▸ Work required
Would you transcribe each entry that follows word for word, minus the images?

▸ Records for this task
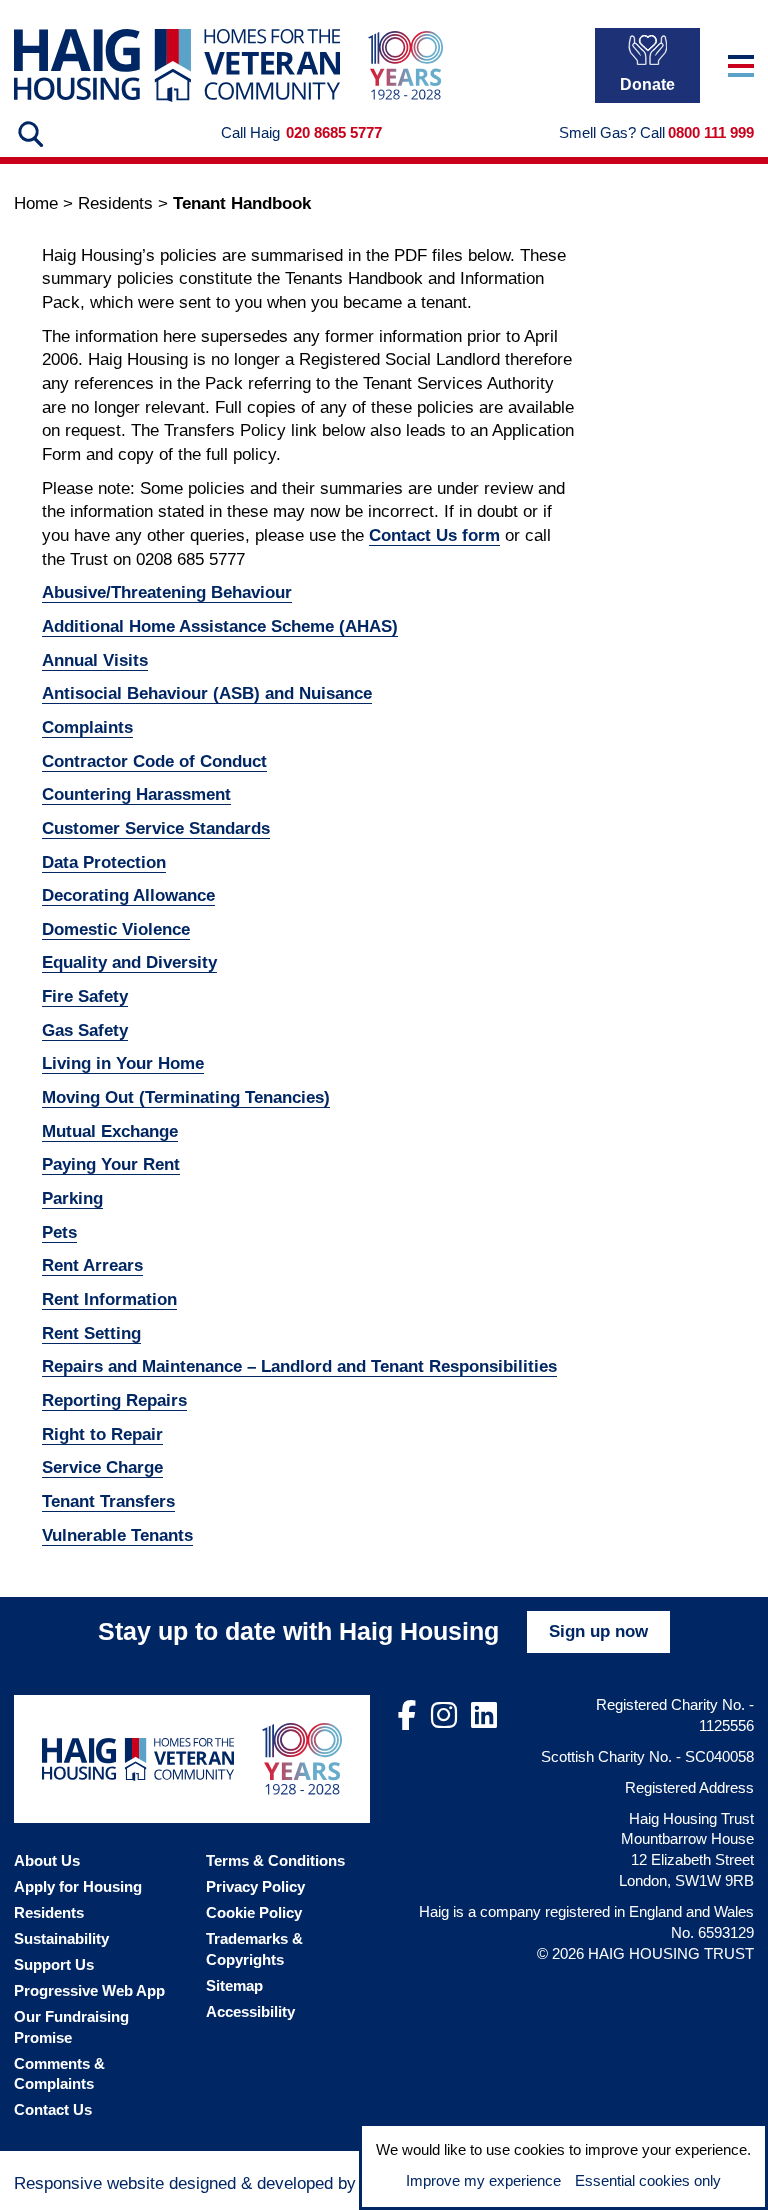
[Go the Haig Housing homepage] (177, 65)
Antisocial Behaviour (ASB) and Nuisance (207, 693)
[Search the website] (29, 133)
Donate (647, 84)
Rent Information (109, 1299)
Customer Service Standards (156, 828)
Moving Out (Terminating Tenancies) (186, 1097)
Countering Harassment (136, 794)
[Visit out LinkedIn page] (484, 1716)
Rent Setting (91, 1333)
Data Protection (104, 862)
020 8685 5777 (334, 132)
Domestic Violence (116, 929)
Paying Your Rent (111, 1164)
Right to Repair (102, 1434)
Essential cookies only (648, 2180)
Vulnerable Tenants (117, 1535)
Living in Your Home (123, 1063)
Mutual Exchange (110, 1131)
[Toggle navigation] (741, 66)
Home (36, 203)
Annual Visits (95, 660)
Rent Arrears (92, 1265)
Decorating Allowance (128, 895)
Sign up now (598, 1631)
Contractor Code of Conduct (154, 761)
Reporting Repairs (114, 1400)
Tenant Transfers (108, 1501)
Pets (59, 1232)
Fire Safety (85, 996)
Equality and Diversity (129, 962)
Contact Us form (434, 535)
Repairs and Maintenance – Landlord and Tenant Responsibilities (299, 1366)
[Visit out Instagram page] (444, 1716)
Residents (115, 203)
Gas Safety (85, 1030)
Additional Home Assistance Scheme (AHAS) (220, 626)
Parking (72, 1198)
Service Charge (102, 1467)
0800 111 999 (711, 132)
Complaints (87, 727)
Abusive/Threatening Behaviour (167, 592)
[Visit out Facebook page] (407, 1716)
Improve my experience (483, 2180)
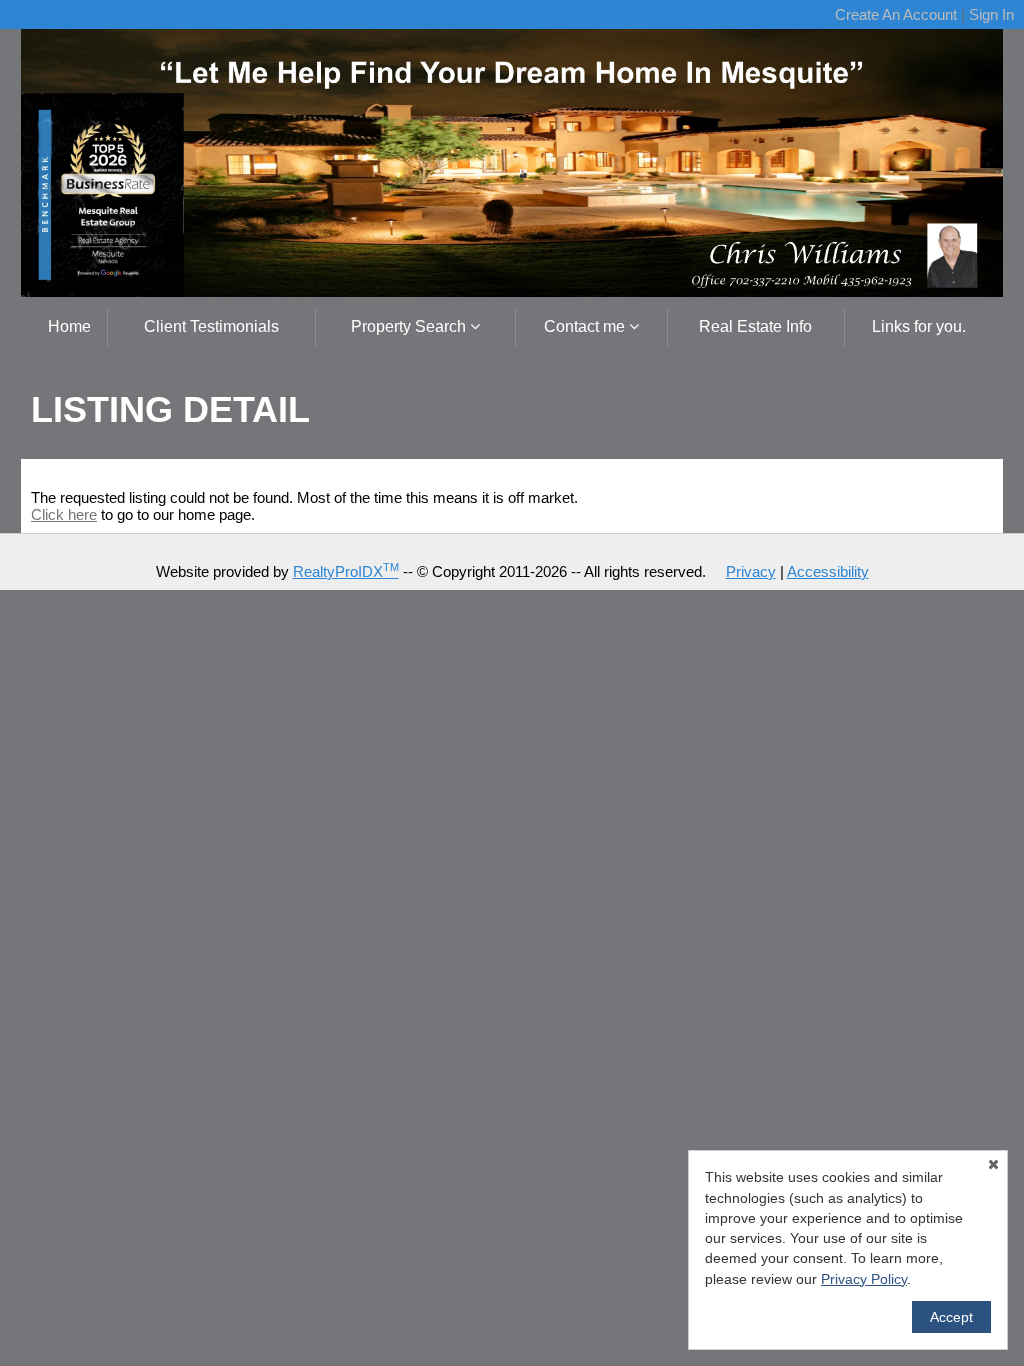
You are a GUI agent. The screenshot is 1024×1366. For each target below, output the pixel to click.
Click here (64, 514)
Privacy (751, 571)
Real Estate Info (755, 326)
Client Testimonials (211, 326)
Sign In (991, 14)
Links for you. (919, 326)
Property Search (410, 326)
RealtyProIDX (346, 571)
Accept (951, 1317)
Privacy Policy (864, 1279)
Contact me (586, 326)
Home (69, 326)
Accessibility (828, 571)
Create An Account (896, 14)
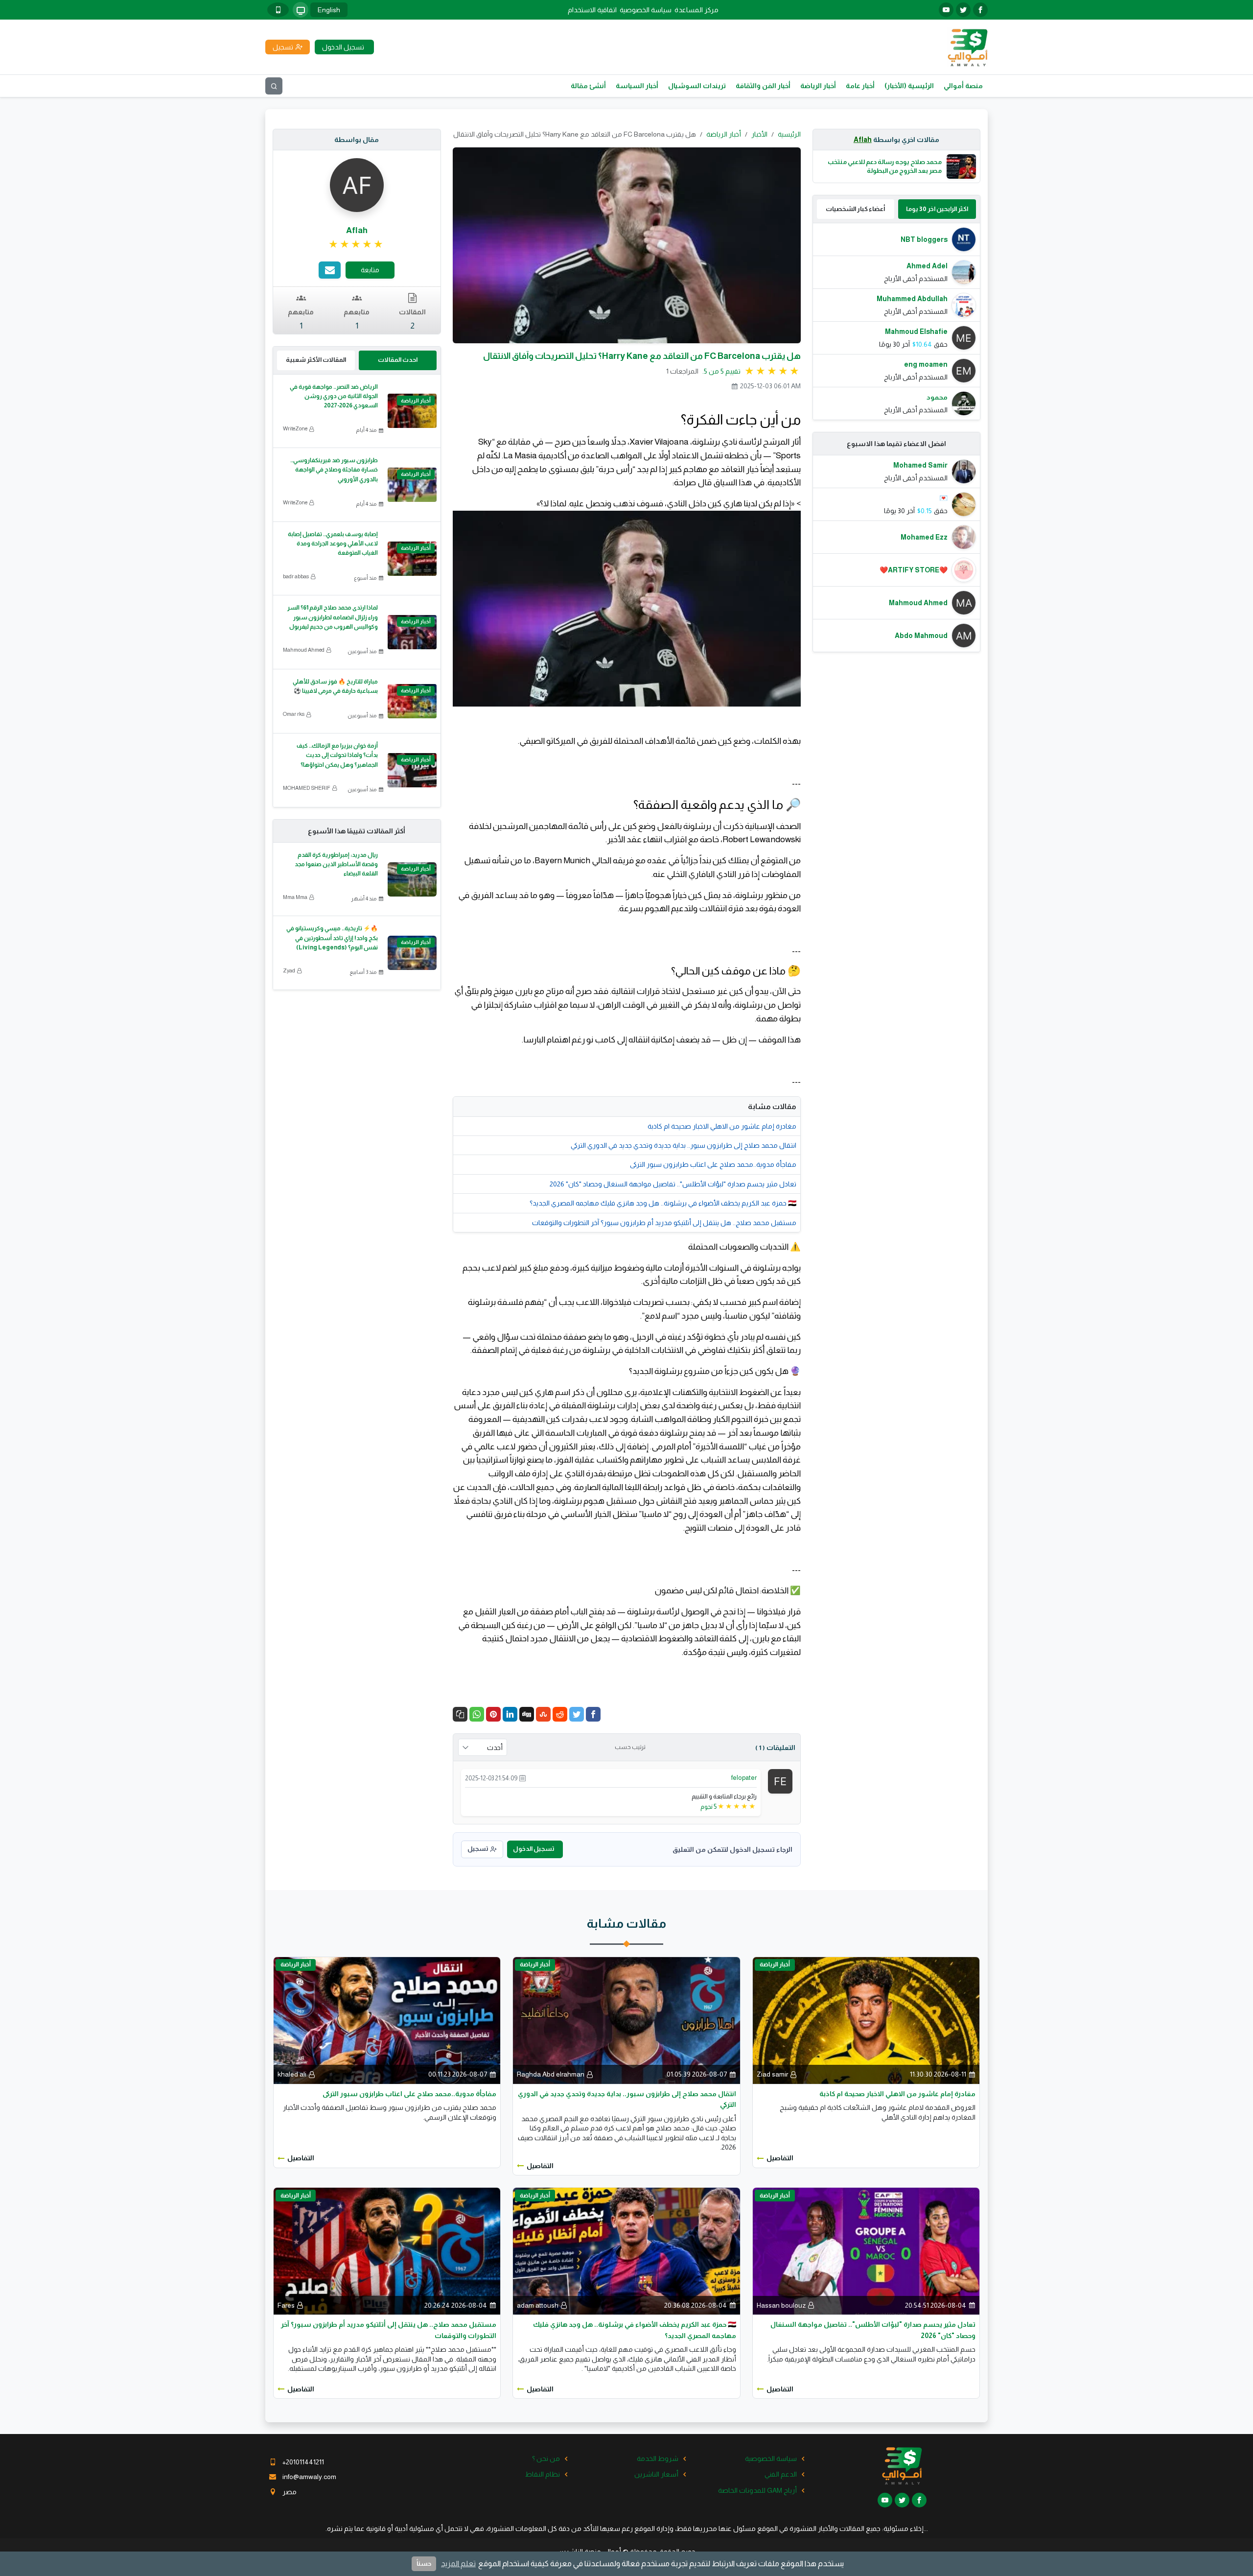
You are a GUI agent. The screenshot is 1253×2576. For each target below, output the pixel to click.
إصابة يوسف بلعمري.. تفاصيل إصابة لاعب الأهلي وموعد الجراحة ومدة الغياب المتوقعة (333, 543)
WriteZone (295, 428)
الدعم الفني (781, 2474)
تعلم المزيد (458, 2563)
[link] (356, 244)
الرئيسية (789, 134)
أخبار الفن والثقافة (763, 86)
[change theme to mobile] (278, 9)
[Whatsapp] (476, 1714)
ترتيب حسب (630, 1747)
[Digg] (526, 1714)
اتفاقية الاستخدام (592, 10)
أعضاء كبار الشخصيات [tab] (855, 209)
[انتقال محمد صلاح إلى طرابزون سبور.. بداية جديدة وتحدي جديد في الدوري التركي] (626, 2020)
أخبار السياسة (637, 86)
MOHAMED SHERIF (306, 788)
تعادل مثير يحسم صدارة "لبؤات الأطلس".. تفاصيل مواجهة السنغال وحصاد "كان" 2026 (673, 1184)
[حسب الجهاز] (300, 10)
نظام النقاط (542, 2474)
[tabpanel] (896, 321)
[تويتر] (963, 9)
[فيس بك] (980, 9)
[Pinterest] (493, 1714)
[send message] (330, 270)
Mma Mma (295, 897)
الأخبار (759, 134)
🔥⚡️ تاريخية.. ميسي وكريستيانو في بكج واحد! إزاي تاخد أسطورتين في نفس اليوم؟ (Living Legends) (332, 937)
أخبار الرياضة (818, 86)
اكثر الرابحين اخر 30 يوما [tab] (937, 209)
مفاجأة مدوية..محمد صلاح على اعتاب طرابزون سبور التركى (713, 1164)
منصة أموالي (963, 86)
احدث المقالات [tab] (398, 359)
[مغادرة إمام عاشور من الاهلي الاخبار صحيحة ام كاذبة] (866, 2020)
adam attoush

▸ Result for this exercise
[Go the Haig Housing homepage] (177, 65)
Antisocial Behaviour (ASB) and Nuisance (207, 693)
[Search the website] (29, 133)
Donate (647, 84)
Rent Information (109, 1299)
Customer Service Standards (156, 828)
Moving Out (Terminating Tenancies) (186, 1097)
Countering Harassment (136, 794)
[Visit out LinkedIn page] (484, 1716)
Rent Setting (91, 1333)
Data Protection (104, 862)
020 8685 5777 (334, 132)
Domestic Violence (116, 929)
Paying Your Rent (111, 1164)
Right to Repair (102, 1434)
Essential cookies only (648, 2180)
Vulnerable Tenants (117, 1535)
Living in Your Home (123, 1063)
Mutual Exchange (110, 1131)
[Toggle navigation] (741, 66)
Home (36, 203)
Annual Visits (95, 660)
Rent Arrears (92, 1265)
Decorating Allowance (128, 895)
Sign up now (598, 1631)
Contractor Code of Conduct (154, 761)
Reporting Repairs (114, 1400)
Tenant Transfers (108, 1501)
Pets (59, 1232)
Fire Safety (85, 996)
Equality and Diversity (129, 962)
Contact Us form (434, 535)
Repairs and Maintenance – Landlord and Tenant Responsibilities (299, 1366)
[Visit out Instagram page] (444, 1716)
Residents (115, 203)
Gas Safety (85, 1030)
Additional Home Assistance Scheme (AHAS) (220, 626)
Parking (72, 1198)
Service Charge (102, 1467)
0800 111 999 (711, 132)
Complaints (87, 727)
Abusive/Threatening Behaviour (167, 592)
[Visit out Facebook page] (407, 1716)
Improve my experience (483, 2180)
You are a GUI agent. The screenshot is 1024×1366. For each target below, output the pixel to click.
Click here (64, 514)
Privacy (751, 571)
Real Estate Info (755, 326)
Client Testimonials (211, 326)
Sign In (991, 14)
Links for you. (919, 326)
Property Search (410, 326)
RealtyProIDX (346, 571)
Accept (951, 1317)
Privacy Policy (864, 1279)
Contact me (586, 326)
Home (69, 326)
Accessibility (828, 571)
Create An Account (896, 14)
You are a GUI agent. The screenshot is 1253×2576. For each target below, output the pixel to click.
إصابة يوسف بلعمري.. تفاصيل إصابة لاعب الأهلي وموعد الجراحة ومدة الغياب المتوقعة (333, 543)
WriteZone (295, 428)
الدعم الفني (781, 2474)
تعلم المزيد (458, 2563)
[link] (356, 244)
الرئيسية (789, 134)
أخبار الفن والثقافة (763, 86)
[change theme to mobile] (278, 9)
[Whatsapp] (476, 1714)
ترتيب حسب (630, 1747)
[Digg] (526, 1714)
اتفاقية الاستخدام (592, 10)
أعضاء كبار الشخصيات [tab] (855, 209)
[انتقال محمد صلاح إلى طرابزون سبور.. بداية جديدة وتحدي جديد في الدوري التركي] (626, 2020)
أخبار السياسة (637, 86)
MOHAMED SHERIF (306, 788)
تعادل مثير يحسم صدارة "لبؤات الأطلس".. تفاصيل مواجهة السنغال وحصاد "كان" 2026 (673, 1184)
[حسب الجهاز] (300, 10)
نظام النقاط (542, 2474)
[tabpanel] (896, 321)
[تويتر] (963, 9)
[فيس بك] (980, 9)
[Pinterest] (493, 1714)
[send message] (330, 270)
Mma Mma (295, 897)
الأخبار (759, 134)
🔥⚡️ تاريخية.. ميسي وكريستيانو في بكج واحد! إزاي تاخد أسطورتين في نفس اليوم؟ (Living Legends) (332, 937)
أخبار الرياضة (818, 86)
اكثر الرابحين اخر 30 يوما [tab] (937, 209)
مفاجأة مدوية..محمد صلاح على اعتاب طرابزون سبور التركى (713, 1164)
منصة أموالي (963, 86)
احدث المقالات [tab] (398, 359)
[مغادرة إمام عاشور من الاهلي الاخبار صحيحة ام كاذبة] (866, 2020)
adam attoush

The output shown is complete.